START Input records
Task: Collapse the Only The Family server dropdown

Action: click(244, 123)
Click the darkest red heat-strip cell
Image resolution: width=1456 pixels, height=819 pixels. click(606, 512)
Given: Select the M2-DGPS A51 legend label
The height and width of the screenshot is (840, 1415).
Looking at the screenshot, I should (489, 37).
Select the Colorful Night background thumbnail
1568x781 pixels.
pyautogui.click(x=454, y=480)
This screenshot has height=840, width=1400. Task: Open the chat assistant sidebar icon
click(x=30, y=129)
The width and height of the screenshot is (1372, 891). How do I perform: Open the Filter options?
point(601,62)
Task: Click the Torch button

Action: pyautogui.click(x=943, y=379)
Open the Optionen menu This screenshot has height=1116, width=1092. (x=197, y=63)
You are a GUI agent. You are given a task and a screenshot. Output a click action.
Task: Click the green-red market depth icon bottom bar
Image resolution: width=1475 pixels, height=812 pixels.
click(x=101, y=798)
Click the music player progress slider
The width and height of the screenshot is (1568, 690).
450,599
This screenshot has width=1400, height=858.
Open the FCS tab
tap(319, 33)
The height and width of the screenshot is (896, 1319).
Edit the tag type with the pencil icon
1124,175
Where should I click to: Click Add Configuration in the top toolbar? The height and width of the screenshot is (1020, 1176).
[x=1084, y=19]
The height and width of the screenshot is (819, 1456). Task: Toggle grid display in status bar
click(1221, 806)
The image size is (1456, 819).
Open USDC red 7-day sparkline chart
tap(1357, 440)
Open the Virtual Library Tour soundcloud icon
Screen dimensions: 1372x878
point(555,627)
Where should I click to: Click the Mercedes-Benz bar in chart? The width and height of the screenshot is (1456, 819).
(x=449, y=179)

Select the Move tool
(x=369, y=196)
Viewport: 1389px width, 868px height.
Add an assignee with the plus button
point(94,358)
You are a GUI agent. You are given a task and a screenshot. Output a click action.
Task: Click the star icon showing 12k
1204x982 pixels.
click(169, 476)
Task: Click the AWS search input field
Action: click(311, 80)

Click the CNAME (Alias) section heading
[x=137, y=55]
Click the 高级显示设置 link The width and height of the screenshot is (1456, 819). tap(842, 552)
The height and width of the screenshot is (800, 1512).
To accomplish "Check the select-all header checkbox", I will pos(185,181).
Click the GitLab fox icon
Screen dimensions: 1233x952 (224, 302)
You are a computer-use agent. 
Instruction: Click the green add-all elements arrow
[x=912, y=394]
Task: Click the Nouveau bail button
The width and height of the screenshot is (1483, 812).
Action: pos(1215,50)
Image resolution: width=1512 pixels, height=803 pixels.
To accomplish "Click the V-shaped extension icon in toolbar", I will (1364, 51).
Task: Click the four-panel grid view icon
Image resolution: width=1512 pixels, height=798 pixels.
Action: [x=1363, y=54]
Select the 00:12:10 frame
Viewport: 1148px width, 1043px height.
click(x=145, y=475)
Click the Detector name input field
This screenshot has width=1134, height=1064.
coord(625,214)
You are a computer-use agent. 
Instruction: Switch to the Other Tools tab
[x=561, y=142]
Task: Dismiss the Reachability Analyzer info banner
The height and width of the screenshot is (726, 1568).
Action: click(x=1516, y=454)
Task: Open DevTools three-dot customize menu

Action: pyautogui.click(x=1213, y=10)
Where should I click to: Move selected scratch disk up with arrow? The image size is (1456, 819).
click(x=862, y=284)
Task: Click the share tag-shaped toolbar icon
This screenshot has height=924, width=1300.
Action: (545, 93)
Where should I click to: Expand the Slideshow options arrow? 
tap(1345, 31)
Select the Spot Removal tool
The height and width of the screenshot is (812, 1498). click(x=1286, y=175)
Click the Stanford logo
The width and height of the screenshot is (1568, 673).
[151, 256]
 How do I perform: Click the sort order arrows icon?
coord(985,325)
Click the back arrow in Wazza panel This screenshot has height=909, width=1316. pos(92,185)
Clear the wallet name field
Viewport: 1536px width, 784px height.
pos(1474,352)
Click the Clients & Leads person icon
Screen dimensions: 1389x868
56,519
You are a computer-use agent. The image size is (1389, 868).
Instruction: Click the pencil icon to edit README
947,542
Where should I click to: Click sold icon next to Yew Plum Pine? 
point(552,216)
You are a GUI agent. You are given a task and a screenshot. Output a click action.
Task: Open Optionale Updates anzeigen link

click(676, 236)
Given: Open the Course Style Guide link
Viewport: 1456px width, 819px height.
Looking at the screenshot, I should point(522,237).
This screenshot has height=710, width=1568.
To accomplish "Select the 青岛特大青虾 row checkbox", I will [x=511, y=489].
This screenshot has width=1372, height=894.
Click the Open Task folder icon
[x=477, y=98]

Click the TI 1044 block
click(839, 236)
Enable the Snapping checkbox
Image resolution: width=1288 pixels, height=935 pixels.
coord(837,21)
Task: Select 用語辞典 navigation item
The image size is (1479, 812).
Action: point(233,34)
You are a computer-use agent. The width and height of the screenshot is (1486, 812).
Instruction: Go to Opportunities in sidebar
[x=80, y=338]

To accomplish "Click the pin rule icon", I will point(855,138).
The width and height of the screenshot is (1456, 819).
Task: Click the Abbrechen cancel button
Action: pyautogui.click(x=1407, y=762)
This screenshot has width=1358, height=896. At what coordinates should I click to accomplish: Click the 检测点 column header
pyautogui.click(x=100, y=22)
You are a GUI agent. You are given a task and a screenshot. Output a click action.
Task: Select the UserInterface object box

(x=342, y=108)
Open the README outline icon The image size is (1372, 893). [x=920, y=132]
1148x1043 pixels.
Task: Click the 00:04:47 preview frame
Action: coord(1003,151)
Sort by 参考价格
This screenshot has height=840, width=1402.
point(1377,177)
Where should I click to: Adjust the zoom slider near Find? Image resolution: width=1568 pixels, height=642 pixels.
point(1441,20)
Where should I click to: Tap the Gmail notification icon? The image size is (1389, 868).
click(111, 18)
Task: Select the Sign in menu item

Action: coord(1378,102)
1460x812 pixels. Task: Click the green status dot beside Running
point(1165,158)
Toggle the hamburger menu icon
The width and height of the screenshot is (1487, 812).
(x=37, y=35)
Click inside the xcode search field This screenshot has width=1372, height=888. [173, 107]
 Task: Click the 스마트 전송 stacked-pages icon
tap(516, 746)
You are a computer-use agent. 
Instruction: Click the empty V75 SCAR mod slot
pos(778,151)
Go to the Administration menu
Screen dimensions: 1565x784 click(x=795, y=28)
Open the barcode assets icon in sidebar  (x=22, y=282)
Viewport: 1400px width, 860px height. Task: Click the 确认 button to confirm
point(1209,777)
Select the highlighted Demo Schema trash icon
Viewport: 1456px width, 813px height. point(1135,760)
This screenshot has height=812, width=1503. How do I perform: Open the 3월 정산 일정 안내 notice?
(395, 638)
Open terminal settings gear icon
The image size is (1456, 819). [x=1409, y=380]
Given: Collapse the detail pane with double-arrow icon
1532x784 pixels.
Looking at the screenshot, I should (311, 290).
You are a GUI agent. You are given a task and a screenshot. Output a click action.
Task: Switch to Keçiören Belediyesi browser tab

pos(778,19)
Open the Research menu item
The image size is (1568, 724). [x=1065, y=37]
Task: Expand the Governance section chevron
END Input records
**How to complete this task:**
Search the lines above for the string "shaped", then show every one that has it.

**Solution for this exercise:**
To accomplish "Click the V-shaped extension icon in toolbar", I will (1364, 51).
Task: Click the share tag-shaped toolbar icon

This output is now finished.